Texto para leitura:
=====
É isso o que se vê, por exemplo, na votação do tal Orçamento de Guerra destinado a prestar ajuda aos estados e municípios durante a crise. O projeto original foi entregue ao Congresso em junho de 2019 pelo secretário do Tesouro Nacional , Mansueto Almeida . Por mais importante que fosse para os estados, o projeto — que previa a flexibilização do pagamento das dívidas das unidades da federação com a União — hibernou solenemente nos escaninhos da burocracia legislativa. Ao melhor estilo da dupla Maia e Alcolumbre e por alegada “falta de clima político ” foi sendo deixado para amanhã, para depois, para o mês que vem. (Pelo que se conclui diante das atitudes da dupla da modorra, o Congresso Nacional é um ambiente inóspito para a política: nunca há clima para decidir sobre o que é importante).

Talvez tivesse morrido no esquecimento se a crise do coronavírus não tivesse surgido e Maia não se visse compelido a por o projeto para andar. Exatamente como aconteceu com a votação da Reforma da Previdência, no ano passado, ele confiou a relatoria do texto  a um parlamentar amigo (neste caso, o deputado  Pedro Paulo — DEM-RJ). O relator, então, tratou de incluir no texto favores que iam muito além do razoável mesmo numa situação de guerra como a que o país está enfrentado.

Pelo projeto de Pedro Paulo, os estados e municípios, até o final do ano, não pagariam um tostão do que devem à União (o que é uma medida totalmente defensável diante da crise). Além disso, poderiam se endividar em até 8% de suas receitas correntes líquidas, sempre com o aval de Brasília. Isso não tem cabimento. Poderia significar um extra de R$ 65 bilhões a mais na conta do contribuinte brasileiro.
=====
Dados extraídos:
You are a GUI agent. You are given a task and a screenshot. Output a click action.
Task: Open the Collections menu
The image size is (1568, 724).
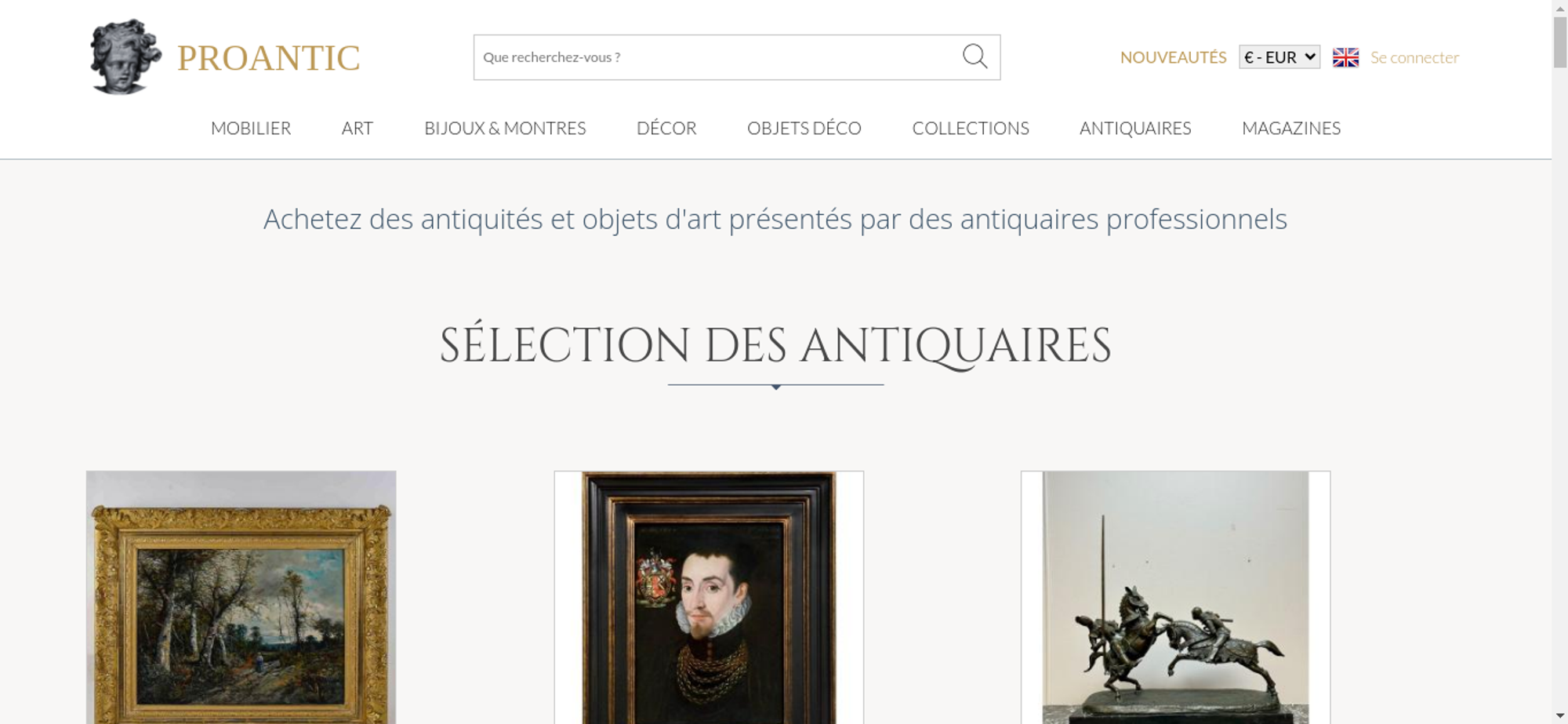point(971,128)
=====
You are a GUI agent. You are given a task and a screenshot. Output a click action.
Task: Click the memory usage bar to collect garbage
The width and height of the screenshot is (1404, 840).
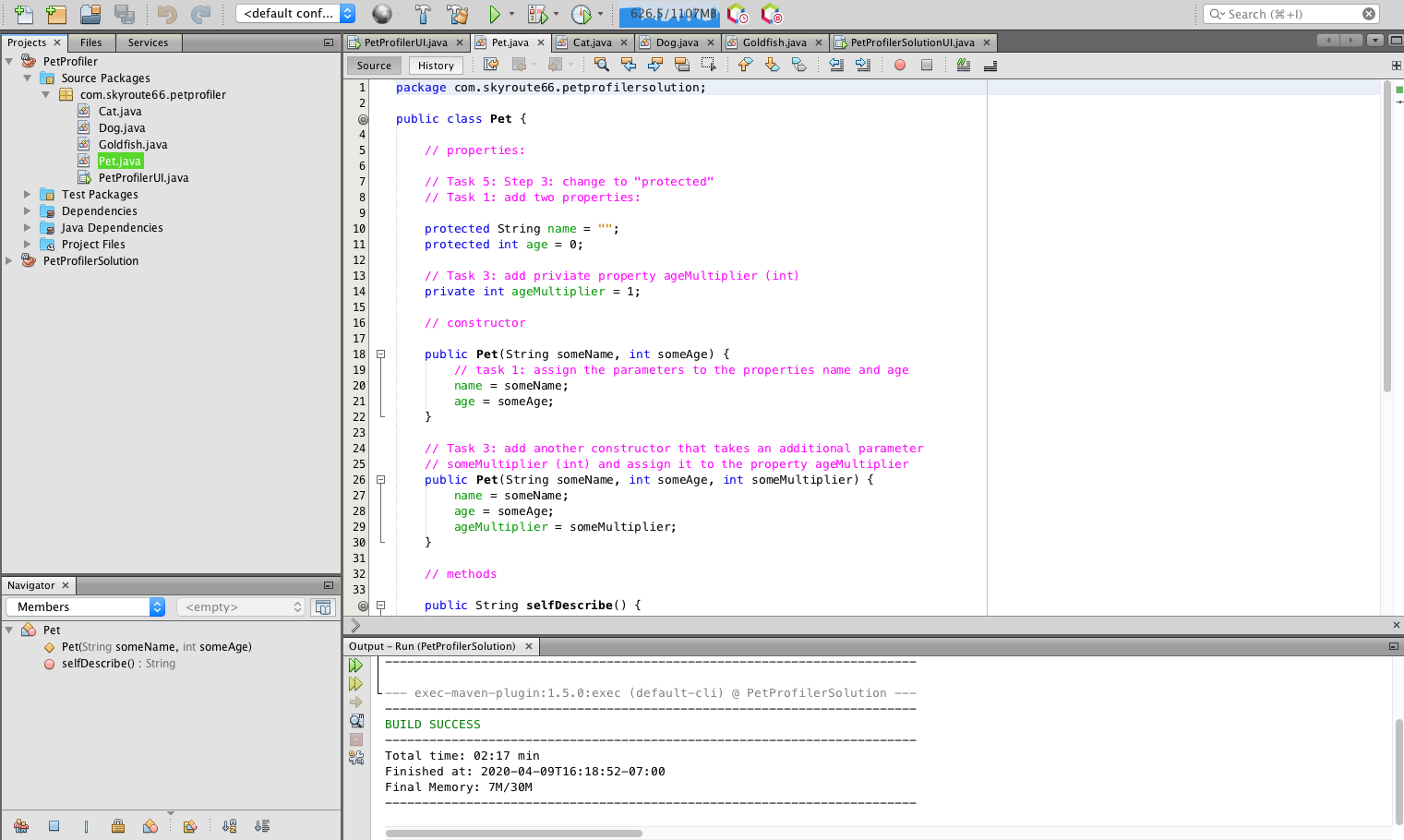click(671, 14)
=====
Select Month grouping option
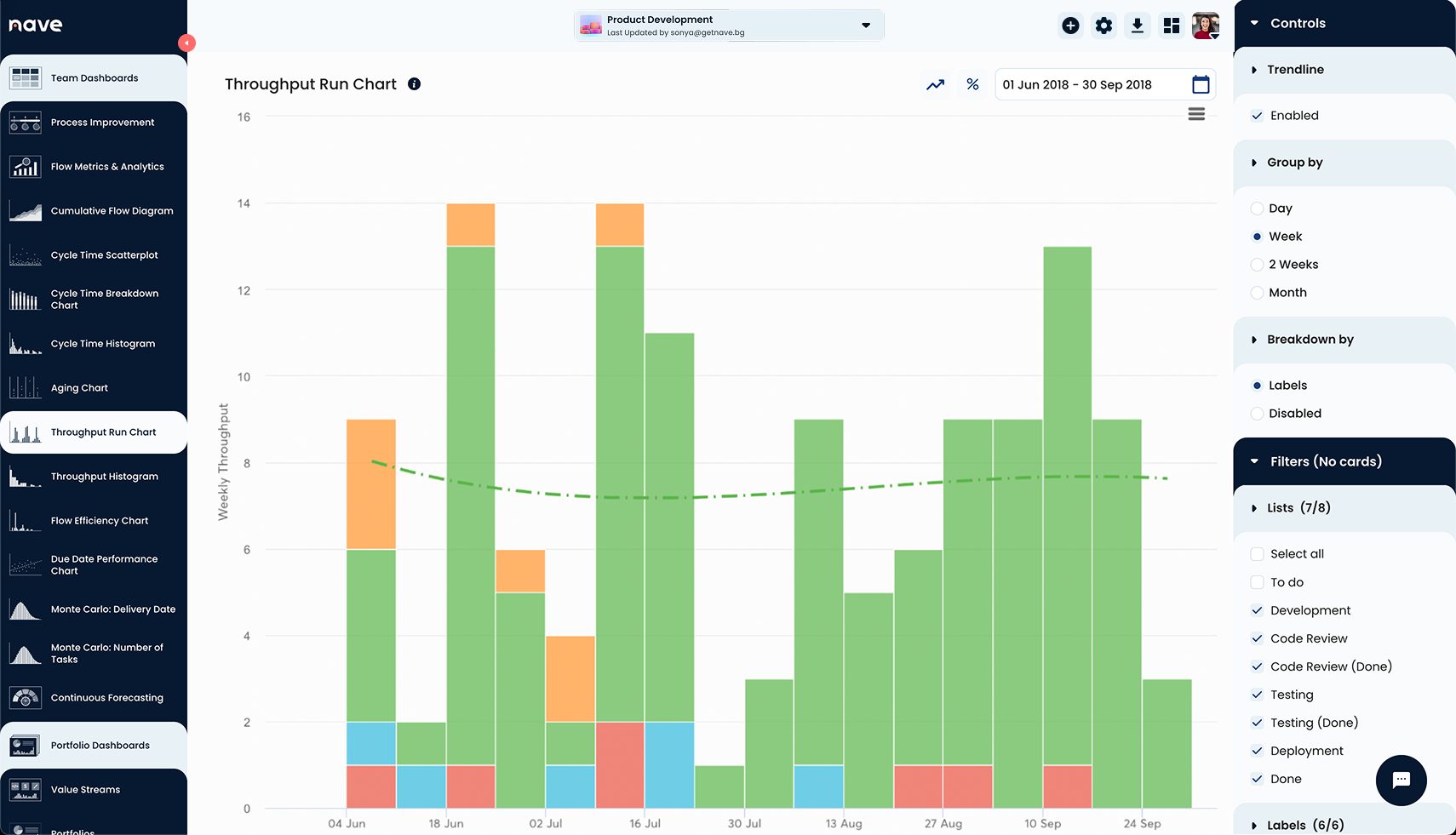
=====
Tarefas propostas:
**A)** Diga se cada afirmação abaixo está de acordo com o texto sobre o Orçamento de Guerra, respondendo sim ou não e citando literalmente as palavras do texto que decidem a questão. (i) O projeto original chegou ao Congresso em junho de 2019. (ii) Pelo projeto de Pedro Paulo, estados e municípios poderiam se endividar em até 10% de suas receitas correntes líquidas. (iii) O texto considera indefensável que estados e municípios deixem de pagar o que devem à União até o final do ano.
**B)** Prossiga com o texto sobre o Orçamento de Guerra a partir da última frase apresentada.

Respostas às tarefas:
**A)**
(i) Sim: “O projeto original foi entregue ao Congresso em junho de 2019”.
(ii) Não: “poderiam se endividar em até 8% de suas receitas correntes líquidas”.
(iii) Não: “o que é uma medida totalmente defensável diante da crise”.

**B)**
DOUTOR ULYSSES OU MAZZILLI?

O governo resolveu agir para evitar que um ataque ainda mais devastados às contas públicas fragilizadas e o rombo deve ficar pela metade. Maia adiou a votação para esta quinta-feira e é provável que o projeto seja aprovado. Esse é apenas um exemplo. A despeito do desfecho que a votação do tal “Orçamento de Guerra” vier a ter, o que se pretende aqui é o hábito do Congresso de agir a seu próprio ritmo e criar toda sorte de dificuldades para os que têm a responsabilidade de agir. Isso é triste.

O Poder Legislativo brasileiro ganhou prestígio sob o comando de homens como Ulysses Guimarães — que se valeu de sua autoridade para assegurar a democracia, quando ela estava esteve sob ameaça no momento que deveria ter sido o da posse do presidente Tancredo Neves. Na outra ponta, o mesmo poder se amesquinhou nas mãos de políticos como o deputado Ranieri Mazzilli, que declarou vaga a presidência da República quando o presidente João Goulart ainda estava no Brasil. Assim, ele legitimou o Golpe de 1964.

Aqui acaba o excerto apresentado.